**Task to complete**
Render the data below as a JSON list of strings, with one string per line and blank lines left out.

**Information supplied**
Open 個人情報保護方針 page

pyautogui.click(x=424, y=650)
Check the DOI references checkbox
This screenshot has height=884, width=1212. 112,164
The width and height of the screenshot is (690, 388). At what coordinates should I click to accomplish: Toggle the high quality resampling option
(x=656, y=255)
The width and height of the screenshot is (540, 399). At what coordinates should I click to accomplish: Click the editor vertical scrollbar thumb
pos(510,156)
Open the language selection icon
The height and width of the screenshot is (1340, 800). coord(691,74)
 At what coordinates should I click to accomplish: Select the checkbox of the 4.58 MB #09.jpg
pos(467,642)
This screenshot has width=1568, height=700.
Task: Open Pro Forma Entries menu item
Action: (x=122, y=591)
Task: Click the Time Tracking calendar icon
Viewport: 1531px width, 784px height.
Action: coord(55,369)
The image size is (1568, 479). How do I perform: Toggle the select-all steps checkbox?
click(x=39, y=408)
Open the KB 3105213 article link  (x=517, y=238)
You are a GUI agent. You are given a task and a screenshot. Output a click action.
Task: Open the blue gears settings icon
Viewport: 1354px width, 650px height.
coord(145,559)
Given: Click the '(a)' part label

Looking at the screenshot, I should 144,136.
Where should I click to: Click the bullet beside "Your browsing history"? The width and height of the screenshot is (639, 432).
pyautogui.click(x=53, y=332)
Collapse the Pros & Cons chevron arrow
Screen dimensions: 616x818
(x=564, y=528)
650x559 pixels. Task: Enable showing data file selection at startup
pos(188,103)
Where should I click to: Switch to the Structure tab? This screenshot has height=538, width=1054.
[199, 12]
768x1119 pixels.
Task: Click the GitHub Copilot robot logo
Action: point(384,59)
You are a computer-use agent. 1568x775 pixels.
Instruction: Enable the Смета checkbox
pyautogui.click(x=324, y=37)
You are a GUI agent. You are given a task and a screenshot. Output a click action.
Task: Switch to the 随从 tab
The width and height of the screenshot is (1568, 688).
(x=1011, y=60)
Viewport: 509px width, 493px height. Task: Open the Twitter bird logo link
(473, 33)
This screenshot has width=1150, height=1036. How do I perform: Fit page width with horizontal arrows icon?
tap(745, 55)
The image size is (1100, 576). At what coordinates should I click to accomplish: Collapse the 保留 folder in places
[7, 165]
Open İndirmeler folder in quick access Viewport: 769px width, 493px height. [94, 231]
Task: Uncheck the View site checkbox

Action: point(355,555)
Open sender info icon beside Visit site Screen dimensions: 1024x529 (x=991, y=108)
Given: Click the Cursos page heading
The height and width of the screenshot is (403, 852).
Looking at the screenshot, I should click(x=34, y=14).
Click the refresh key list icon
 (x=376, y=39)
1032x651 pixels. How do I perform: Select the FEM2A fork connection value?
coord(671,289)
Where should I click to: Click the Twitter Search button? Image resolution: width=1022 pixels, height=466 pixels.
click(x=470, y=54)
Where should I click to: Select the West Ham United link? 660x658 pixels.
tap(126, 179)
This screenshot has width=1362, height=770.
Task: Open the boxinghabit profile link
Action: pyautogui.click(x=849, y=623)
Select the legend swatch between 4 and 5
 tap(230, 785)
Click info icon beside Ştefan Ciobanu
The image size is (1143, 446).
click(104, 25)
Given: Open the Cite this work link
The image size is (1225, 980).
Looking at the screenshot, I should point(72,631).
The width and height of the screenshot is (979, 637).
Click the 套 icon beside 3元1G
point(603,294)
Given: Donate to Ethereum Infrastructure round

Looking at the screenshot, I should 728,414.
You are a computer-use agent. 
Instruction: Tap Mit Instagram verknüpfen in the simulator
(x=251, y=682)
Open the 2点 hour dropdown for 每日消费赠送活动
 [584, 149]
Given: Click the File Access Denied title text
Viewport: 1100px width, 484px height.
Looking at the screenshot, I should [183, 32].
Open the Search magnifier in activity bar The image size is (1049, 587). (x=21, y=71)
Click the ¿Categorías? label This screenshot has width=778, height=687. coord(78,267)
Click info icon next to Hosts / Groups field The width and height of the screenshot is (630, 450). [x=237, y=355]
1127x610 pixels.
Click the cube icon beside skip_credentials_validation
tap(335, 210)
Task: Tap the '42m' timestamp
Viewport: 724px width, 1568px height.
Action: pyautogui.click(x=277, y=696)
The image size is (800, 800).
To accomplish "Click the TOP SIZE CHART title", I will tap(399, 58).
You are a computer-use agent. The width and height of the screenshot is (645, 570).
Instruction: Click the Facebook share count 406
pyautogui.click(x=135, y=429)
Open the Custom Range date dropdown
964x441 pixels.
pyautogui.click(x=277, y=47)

**Task answer**
[
  "Open 個人情報保護方針 page",
  "pyautogui.click(x=424, y=650)",
  "Check the DOI references checkbox",
  "This screenshot has height=884, width=1212. 112,164",
  "The width and height of the screenshot is (690, 388). At what coordinates should I click to accomplish: Toggle the high quality resampling option",
  "(x=656, y=255)",
  "The width and height of the screenshot is (540, 399). At what coordinates should I click to accomplish: Click the editor vertical scrollbar thumb",
  "pos(510,156)",
  "Open the language selection icon",
  "The height and width of the screenshot is (1340, 800). coord(691,74)",
  " At what coordinates should I click to accomplish: Select the checkbox of the 4.58 MB #09.jpg",
  "pos(467,642)",
  "This screenshot has width=1568, height=700.",
  "Task: Open Pro Forma Entries menu item",
  "Action: (x=122, y=591)",
  "Task: Click the Time Tracking calendar icon",
  "Viewport: 1531px width, 784px height.",
  "Action: coord(55,369)",
  "The image size is (1568, 479). How do I perform: Toggle the select-all steps checkbox?",
  "click(x=39, y=408)",
  "Open the KB 3105213 article link  (x=517, y=238)",
  "You are a GUI agent. You are given a task and a screenshot. Output a click action.",
  "Task: Open the blue gears settings icon",
  "Viewport: 1354px width, 650px height.",
  "coord(145,559)",
  "Given: Click the '(a)' part label",
  "Looking at the screenshot, I should 144,136.",
  "Where should I click to: Click the bullet beside \"Your browsing history\"? The width and height of the screenshot is (639, 432).",
  "pyautogui.click(x=53, y=332)",
  "Collapse the Pros & Cons chevron arrow",
  "Screen dimensions: 616x818",
  "(x=564, y=528)",
  "650x559 pixels. Task: Enable showing data file selection at startup",
  "pos(188,103)",
  "Where should I click to: Switch to the Structure tab? This screenshot has height=538, width=1054.",
  "[199, 12]",
  "768x1119 pixels.",
  "Task: Click the GitHub Copilot robot logo",
  "Action: point(384,59)",
  "You are a computer-use agent. 1568x775 pixels.",
  "Instruction: Enable the Смета checkbox",
  "pyautogui.click(x=324, y=37)",
  "You are a GUI agent. You are given a task and a screenshot. Output a click action.",
  "Task: Switch to the 随从 tab",
  "The width and height of the screenshot is (1568, 688).",
  "(x=1011, y=60)",
  "Viewport: 509px width, 493px height. Task: Open the Twitter bird logo link",
  "(473, 33)",
  "This screenshot has width=1150, height=1036. How do I perform: Fit page width with horizontal arrows icon?",
  "tap(745, 55)",
  "The image size is (1100, 576). At what coordinates should I click to accomplish: Collapse the 保留 folder in places",
  "[7, 165]",
  "Open İndirmeler folder in quick access Viewport: 769px width, 493px height. [94, 231]",
  "Task: Uncheck the View site checkbox",
  "Action: point(355,555)",
  "Open sender info icon beside Visit site Screen dimensions: 1024x529 (x=991, y=108)",
  "Given: Click the Cursos page heading",
  "The height and width of the screenshot is (403, 852).",
  "Looking at the screenshot, I should click(x=34, y=14).",
  "Click the refresh key list icon",
  " (x=376, y=39)",
  "1032x651 pixels. How do I perform: Select the FEM2A fork connection value?",
  "coord(671,289)",
  "Where should I click to: Click the Twitter Search button? Image resolution: width=1022 pixels, height=466 pixels.",
  "click(x=470, y=54)",
  "Where should I click to: Select the West Ham United link? 660x658 pixels.",
  "tap(126, 179)",
  "This screenshot has width=1362, height=770.",
  "Task: Open the boxinghabit profile link",
  "Action: pyautogui.click(x=849, y=623)",
  "Select the legend swatch between 4 and 5",
  " tap(230, 785)",
  "Click info icon beside Ştefan Ciobanu",
  "The image size is (1143, 446).",
  "click(104, 25)",
  "Given: Open the Cite this work link",
  "The image size is (1225, 980).",
  "Looking at the screenshot, I should point(72,631).",
  "The width and height of the screenshot is (979, 637).",
  "Click the 套 icon beside 3元1G",
  "point(603,294)",
  "Given: Donate to Ethereum Infrastructure round",
  "Looking at the screenshot, I should 728,414.",
  "You are a computer-use agent. ",
  "Instruction: Tap Mit Instagram verknüpfen in the simulator",
  "(x=251, y=682)",
  "Open the 2点 hour dropdown for 每日消费赠送活动",
  " [584, 149]",
  "Given: Click the File Access Denied title text",
  "Viewport: 1100px width, 484px height.",
  "Looking at the screenshot, I should [183, 32].",
  "Open the Search magnifier in activity bar The image size is (1049, 587). (x=21, y=71)",
  "Click the ¿Categorías? label This screenshot has width=778, height=687. coord(78,267)",
  "Click info icon next to Hosts / Groups field The width and height of the screenshot is (630, 450). [x=237, y=355]",
  "1127x610 pixels.",
  "Click the cube icon beside skip_credentials_validation",
  "tap(335, 210)",
  "Task: Tap the '42m' timestamp",
  "Viewport: 724px width, 1568px height.",
  "Action: pyautogui.click(x=277, y=696)",
  "The image size is (800, 800).",
  "To accomplish \"Click the TOP SIZE CHART title\", I will tap(399, 58).",
  "You are a computer-use agent. The width and height of the screenshot is (645, 570).",
  "Instruction: Click the Facebook share count 406",
  "pyautogui.click(x=135, y=429)",
  "Open the Custom Range date dropdown",
  "964x441 pixels.",
  "pyautogui.click(x=277, y=47)"
]